Still only 29, last year’s Championship campaign seemed like a natural conclusion to Mackey’s inter-county career. He made his senior debut back in 2005. He’d established himself as the team’s go-to man and emerged as one of the most consistent playmakers in Ulster football.

Cavan invested so much into trying to win the Ulster title in 2016.

With a new-found attacking verve, Terry Hyland’s men swept aside Armagh in their provincial opener before chiselling out a draw with Tyrone in the semi-finals.

In the replay, they were ripped apart, conceding five goals in a desperate day in Clones.

It sucked the morale out of Cavan ranks.

They stumbled past Carlow in the Qualifiers before Fergal Flanagan's red card and a lack of legs in the final quarter saw them fall to Derry.

And in the dying embers of summer there was no redemption found with his club Castlerahan as they suffered a gut-wrenching county final replay defeat to Ramor United.

No wonder Mackey headed off to England.

“I moved over there to work and to get a break from football for a couple of months, and avoid the slog of the winter because when you come out of a county final losing by a point against your local rivals, two weeks later you don’t want to be going in to do a long slog for two months.

“I wanted to get out for a while and kind of figure out whether I wanted to keep going or not.

“But when you’re out of it for any length of time you miss it.

“So it wasn’t that hard of a decision to come back. Hopefully it’ll reap rewards and we might have a long summer yet.”

And while the modern game may have its critics, Mackey still loves playing as much as ever, even if players of his ilk have flirted with extinction.

“The game has its low points with the blanket defence and we play it ourselves. You have to go with it… It’s still an enjoyable game to play. It’s just as fast as it was 10 or 15 years ago. You need the same amount of energy that you needed 10 or 15 years ago, without a doubt.

“You carry the ball a wee bit more instead of the kick so you need to be willing to go.

“The game will change and evolve. Tyrone changed it in the early 2000s to a swarm tackle and Kerry brought it back to the big full-forward.

“Donegal brought it to the blanket and now Dublin are changing it to something different with the high press.

“The game changes the whole time. It’s going to evolve in the next four or five years; someone else is going to come up with a new idea to beat the big team – and that’s the enjoyment, to know that you can change with the times.”

Derided a couple of seasons ago for their defensive play, RTE pundit Joe Brolly described the Cavan senior football team as “The Black Death”.

Was Mackey offended? Not a chance.

Was he entertained by Brolly’s colourful description of Cavan? Always.

“You couldn’t have the GAA without Brolly,” smiles Mackey.

“He says the things that other people might be thinking. He’s brilliant. I enjoy him.

“I’m sure he’s slated me on numerous occasions but you can’t take him too seriously because if you took everything seriously that was in the media you’d be under severe pressure to perform.

“At a young age, you have to figure it out and let it go over your head.
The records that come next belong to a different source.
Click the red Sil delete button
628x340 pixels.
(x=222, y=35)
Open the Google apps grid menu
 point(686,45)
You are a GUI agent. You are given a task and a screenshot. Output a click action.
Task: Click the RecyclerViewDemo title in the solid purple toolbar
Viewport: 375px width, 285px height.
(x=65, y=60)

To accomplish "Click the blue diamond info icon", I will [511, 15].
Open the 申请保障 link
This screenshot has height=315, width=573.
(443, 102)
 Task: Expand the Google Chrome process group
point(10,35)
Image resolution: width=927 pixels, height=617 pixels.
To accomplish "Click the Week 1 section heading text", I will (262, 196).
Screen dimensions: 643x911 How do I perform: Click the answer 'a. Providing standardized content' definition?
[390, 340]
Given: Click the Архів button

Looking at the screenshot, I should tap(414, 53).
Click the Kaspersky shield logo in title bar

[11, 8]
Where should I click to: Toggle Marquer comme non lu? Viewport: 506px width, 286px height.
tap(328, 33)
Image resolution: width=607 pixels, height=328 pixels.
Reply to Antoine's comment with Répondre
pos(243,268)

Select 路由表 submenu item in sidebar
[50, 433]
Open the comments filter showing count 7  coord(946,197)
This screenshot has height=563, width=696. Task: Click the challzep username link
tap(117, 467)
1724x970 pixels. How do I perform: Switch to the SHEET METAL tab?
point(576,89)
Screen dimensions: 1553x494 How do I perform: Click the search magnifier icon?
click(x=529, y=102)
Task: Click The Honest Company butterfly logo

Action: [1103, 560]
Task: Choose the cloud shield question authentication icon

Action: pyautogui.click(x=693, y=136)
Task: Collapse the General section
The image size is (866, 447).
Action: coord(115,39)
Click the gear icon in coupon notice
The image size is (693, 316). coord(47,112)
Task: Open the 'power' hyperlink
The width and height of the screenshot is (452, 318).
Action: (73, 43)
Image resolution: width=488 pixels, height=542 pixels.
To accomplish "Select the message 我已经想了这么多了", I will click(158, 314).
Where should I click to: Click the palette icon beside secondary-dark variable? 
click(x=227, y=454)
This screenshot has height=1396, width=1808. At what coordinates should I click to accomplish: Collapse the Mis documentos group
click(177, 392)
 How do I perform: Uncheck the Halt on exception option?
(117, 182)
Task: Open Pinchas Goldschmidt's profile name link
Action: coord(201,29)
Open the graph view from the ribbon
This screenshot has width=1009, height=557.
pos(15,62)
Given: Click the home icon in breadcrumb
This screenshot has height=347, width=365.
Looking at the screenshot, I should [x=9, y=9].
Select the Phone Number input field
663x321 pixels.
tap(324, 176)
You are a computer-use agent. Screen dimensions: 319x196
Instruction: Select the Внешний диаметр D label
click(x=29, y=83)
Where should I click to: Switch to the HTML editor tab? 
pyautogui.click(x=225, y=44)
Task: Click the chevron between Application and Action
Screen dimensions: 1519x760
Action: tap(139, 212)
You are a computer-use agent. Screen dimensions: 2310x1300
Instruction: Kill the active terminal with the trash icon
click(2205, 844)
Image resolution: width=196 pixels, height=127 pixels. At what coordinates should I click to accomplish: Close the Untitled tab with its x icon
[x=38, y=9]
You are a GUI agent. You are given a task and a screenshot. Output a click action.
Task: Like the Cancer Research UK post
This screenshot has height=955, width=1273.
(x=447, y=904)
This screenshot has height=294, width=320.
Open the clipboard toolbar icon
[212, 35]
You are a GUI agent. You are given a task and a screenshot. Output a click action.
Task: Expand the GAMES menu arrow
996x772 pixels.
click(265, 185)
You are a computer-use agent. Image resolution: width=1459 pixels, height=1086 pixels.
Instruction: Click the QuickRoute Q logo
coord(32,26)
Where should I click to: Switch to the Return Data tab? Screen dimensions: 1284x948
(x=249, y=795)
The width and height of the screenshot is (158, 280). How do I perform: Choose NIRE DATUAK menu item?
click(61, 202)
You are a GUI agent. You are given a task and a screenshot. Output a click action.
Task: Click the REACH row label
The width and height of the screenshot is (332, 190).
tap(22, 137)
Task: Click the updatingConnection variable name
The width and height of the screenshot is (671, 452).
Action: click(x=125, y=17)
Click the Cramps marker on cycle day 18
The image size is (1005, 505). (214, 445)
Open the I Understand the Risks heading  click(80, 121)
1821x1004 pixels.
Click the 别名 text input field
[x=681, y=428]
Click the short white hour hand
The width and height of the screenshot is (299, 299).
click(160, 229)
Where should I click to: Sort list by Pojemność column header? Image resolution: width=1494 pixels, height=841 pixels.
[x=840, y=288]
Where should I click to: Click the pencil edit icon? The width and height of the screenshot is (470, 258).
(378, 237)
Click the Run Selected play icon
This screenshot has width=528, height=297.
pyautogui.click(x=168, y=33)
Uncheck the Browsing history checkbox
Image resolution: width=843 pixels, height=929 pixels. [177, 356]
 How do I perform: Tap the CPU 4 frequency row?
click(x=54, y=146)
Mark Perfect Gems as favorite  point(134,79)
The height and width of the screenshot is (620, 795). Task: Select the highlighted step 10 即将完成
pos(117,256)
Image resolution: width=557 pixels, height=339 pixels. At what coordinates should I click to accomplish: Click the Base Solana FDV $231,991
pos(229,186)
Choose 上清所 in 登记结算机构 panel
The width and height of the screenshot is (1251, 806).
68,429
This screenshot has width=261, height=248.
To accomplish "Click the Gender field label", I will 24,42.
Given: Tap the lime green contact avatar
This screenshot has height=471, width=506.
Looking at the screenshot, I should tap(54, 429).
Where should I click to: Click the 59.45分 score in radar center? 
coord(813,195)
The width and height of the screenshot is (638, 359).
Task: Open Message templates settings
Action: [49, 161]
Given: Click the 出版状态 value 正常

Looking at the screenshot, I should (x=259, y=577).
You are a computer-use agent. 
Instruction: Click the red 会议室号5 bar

You’d be getting slated when you’re playing badly and when you’re playing good, you’re the best in the world.

“So you just have to take the good with the bad. That’s just the way the GAA is. You can’t change it either because it’s the same in every sport.”

Due to his late arrival to the camp this year, Mackey didn’t start a game in Cavan’s ill-fated Division One campaign but was used from the bench in the last five games.

Ulster Championship rivals Monaghan would prefer it if that’s where he starts Sunday’s eagerly awaited encounter at Kingspan Breffni Park.

“When you’re younger you don’t get brought to every League game but you get brought to every Championship match, and you see the atmosphere, you see what it is.

“And now you’re the person that the kids are looking at, and you want to be playing good football and to win games for them.

“The Championship is where you want to perform. You could play as well as you want in the League but come September no-one remembers who plays well in the League.

"It’s all about who plays in the Championship, it’s all about the big one. That’s the holy grail.”